# My first try casting



## Cmmarshall (Jun 13, 2016)

These are casting craft poly resin. I used pearl ex pigments in various shades. No pressure pot, just air dried. Cast in 3/4 Pvc.  I did have 1 fail, waited a tad too long on 1 pour and it turned to blobby jelly. Live and learn!


----------



## Bob in SF (Jun 13, 2016)

Great job, Cody - and fun ahead for sure.

Fine pens living in those blanks.

- Bob


----------



## 79spitfire (Jun 16, 2016)

I like the red and grey, I think that's going to make a stunner of a pen


----------



## Edward Cypher (Jun 17, 2016)

Save the blob and break it up and add it to another pour.


----------



## ironman123 (Jun 22, 2016)

Those look real good.


----------



## BSea (Jun 22, 2016)

I also like the red & grey.  Good job.  Don't worry about the blobs.  It happens.


----------



## mark james (Jun 22, 2016)

Nice...  I favor the blue and gold!  Great job!


----------



## XxLabanxX (Jun 26, 2016)

Cmmarshall said:


> These are casting craft poly resin. I used pearl ex pigments in various shades. No pressure pot, just air dried. Cast in 3/4 Pvc.  I did have 1 fail, waited a tad too long on 1 pour and it turned to blobby jelly. Live and learn!



Wow Great Job! I am also getting ready to attempt my first casting. I just purchased the Alumilite yesterday. I am going to be thrilled if they come out half that good. You mentioned that you just let it air dry, are there any issues with bubbles in these blanks that we can not see in the picture? I ask because I am debating if I need to go get a pressure pot before I attempt this. I know if this is something I stick with it is needed but I was not sure if it is a must to get started.

• [DATASET EXTRACT]
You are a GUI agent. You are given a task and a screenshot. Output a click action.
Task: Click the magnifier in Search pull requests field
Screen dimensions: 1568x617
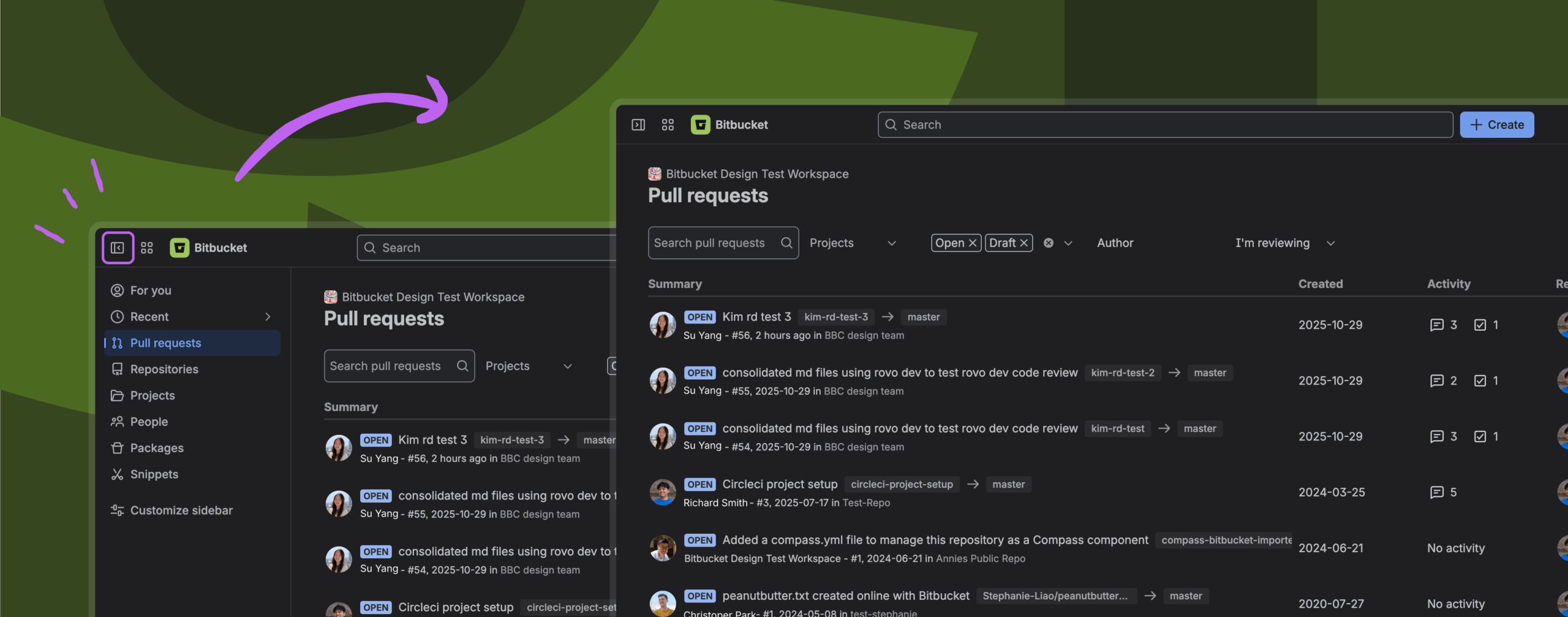pyautogui.click(x=786, y=243)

• [TASK REQUIREMENTS]
1 > Summarize the casting thread in two sentences.
2 > Please repeat the casting thread word for word from "# My first try" up to and including "SF (Jun 13, 2016)".

• [COMPLETE ANSWERS]
1 > The original poster cast blanks in casting craft poly resin with pearl ex pigments in 3/4 PVC and air dried them without a pressure pot, but lost one pour that turned to blobby jelly after waiting too long. Replies praised the blanks, with several favoring the red and grey or the blue and gold, and one suggested breaking up the blob to add to another pour, while a first-timer asked whether air drying left bubbles and whether a pressure pot is a must to get started.

2 >
# My first try casting



## Cmmarshall (Jun 13, 2016)

These are casting craft poly resin. I used pearl ex pigments in various shades. No pressure pot, just air dried. Cast in 3/4 Pvc.  I did have 1 fail, waited a tad too long on 1 pour and it turned to blobby jelly. Live and learn!


----------



## Bob in SF (Jun 13, 2016)